File photo shows the venue of the 16th Summit of the Non-Aligned Movement in the Iranian capital, Tehran.
The Non-Aligned Movement (NAM) bloc of nations at the International Atomic Energy Agency (IAEA) says Tehran’s right to use peaceful nuclear technology must be respected.
“States' choices and decisions, including those of the Islamic Republic of Iran, in the field of peaceful uses of nuclear technology and its fuel cycle policies must be respected,” NAM said in a statement read out by the representative of Iran as the rotating presidency of the movement, Ali Asghar Soltanieh, in Vienna on Thursday.
“Nothing should be interpreted in a way as inhibiting or restricting the right of states to develop atomic energy for peaceful purposes,” the statement stressed.
NAM called for the settlement of the Western dispute over Iran’s nuclear energy program within the IAEA, saying that any dispute regarding the Nuclear Non-Proliferation Treaty (NPT) must be resolved by means of diplomacy and within the framework of international laws.
"NAM recognizes the need for a comprehensive multilaterally negotiated instrument prohibiting attacks, or threat of attacks on nuclear facilities devoted to peaceful uses of nuclear energy," Soltanieh, also Iran's ambassador to the IAEA, reiterated.
The group further urged the IAEA to make more efforts to help to create a nuclear weapons-free Middle East.
"NAM considers the establishment of a nuclear-weapons-free-zone in the Middle East as a positive step towards attaining the objective of global nuclear disarmament and reiterates its support for the establishment of such a zone in accordance with relevant [UN] General Assembly and Security Council resolutions.”
The United States, Israel and some of their allies have repeatedly accused Iran of pursuing non-civilian objectives in its nuclear energy program.
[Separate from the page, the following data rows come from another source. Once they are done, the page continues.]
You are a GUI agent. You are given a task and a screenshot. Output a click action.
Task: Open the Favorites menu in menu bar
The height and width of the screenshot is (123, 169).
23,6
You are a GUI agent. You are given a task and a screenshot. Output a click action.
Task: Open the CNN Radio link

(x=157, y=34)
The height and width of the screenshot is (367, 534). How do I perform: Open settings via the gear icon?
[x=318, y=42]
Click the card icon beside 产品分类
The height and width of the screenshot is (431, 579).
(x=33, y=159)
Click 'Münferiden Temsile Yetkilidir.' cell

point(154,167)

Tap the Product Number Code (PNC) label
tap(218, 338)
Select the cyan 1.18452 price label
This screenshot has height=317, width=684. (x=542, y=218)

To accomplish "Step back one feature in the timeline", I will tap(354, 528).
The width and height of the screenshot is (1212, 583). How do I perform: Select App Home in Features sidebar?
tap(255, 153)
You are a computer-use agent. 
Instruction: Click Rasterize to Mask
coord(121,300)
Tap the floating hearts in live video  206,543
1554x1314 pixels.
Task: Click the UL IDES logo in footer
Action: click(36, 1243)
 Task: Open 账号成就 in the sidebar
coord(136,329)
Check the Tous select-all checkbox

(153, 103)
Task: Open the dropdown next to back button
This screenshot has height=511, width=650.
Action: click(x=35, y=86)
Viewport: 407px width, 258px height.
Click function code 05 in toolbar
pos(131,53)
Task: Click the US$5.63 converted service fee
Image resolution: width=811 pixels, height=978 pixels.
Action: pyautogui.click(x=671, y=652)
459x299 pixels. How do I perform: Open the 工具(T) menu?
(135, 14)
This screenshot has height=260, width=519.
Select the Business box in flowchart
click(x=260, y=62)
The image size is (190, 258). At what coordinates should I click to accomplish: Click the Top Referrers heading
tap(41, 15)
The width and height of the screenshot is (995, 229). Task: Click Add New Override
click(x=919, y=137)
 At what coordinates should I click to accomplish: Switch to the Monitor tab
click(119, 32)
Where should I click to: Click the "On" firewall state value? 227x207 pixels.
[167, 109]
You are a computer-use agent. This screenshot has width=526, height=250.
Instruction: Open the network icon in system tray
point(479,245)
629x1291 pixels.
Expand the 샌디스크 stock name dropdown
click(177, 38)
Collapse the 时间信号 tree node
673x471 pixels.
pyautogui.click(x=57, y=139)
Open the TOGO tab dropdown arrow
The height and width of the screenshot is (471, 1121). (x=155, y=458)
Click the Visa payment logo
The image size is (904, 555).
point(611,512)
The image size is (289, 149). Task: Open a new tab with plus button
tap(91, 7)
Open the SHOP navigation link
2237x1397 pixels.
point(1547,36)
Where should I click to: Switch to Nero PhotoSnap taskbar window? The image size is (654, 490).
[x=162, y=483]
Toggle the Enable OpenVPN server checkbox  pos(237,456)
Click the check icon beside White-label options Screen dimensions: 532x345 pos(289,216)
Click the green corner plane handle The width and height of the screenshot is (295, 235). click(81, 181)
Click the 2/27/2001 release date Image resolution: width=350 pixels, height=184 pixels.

Washington and Tel Aviv have repeatedly threatened to attack Iran over the charges.
Iran rejects the allegations, arguing that as a committed signatory to the NPT and a member of the IAEA it is entitled to develop and acquire nuclear technology for peaceful purposes.
The IAEA has conducted numerous inspections of Iran's nuclear facilities, but has never found any evidence indicating diversion in Tehran's nuclear energy program toward military purposes.
This is while the Israeli regime is widely known to possess between 200 and 400 nuclear warheads. Furthermore, Tel Aviv refuses to allow its nuclear facilities to come under international regulatory inspectors and rejects any international nuclear regulatory agreements.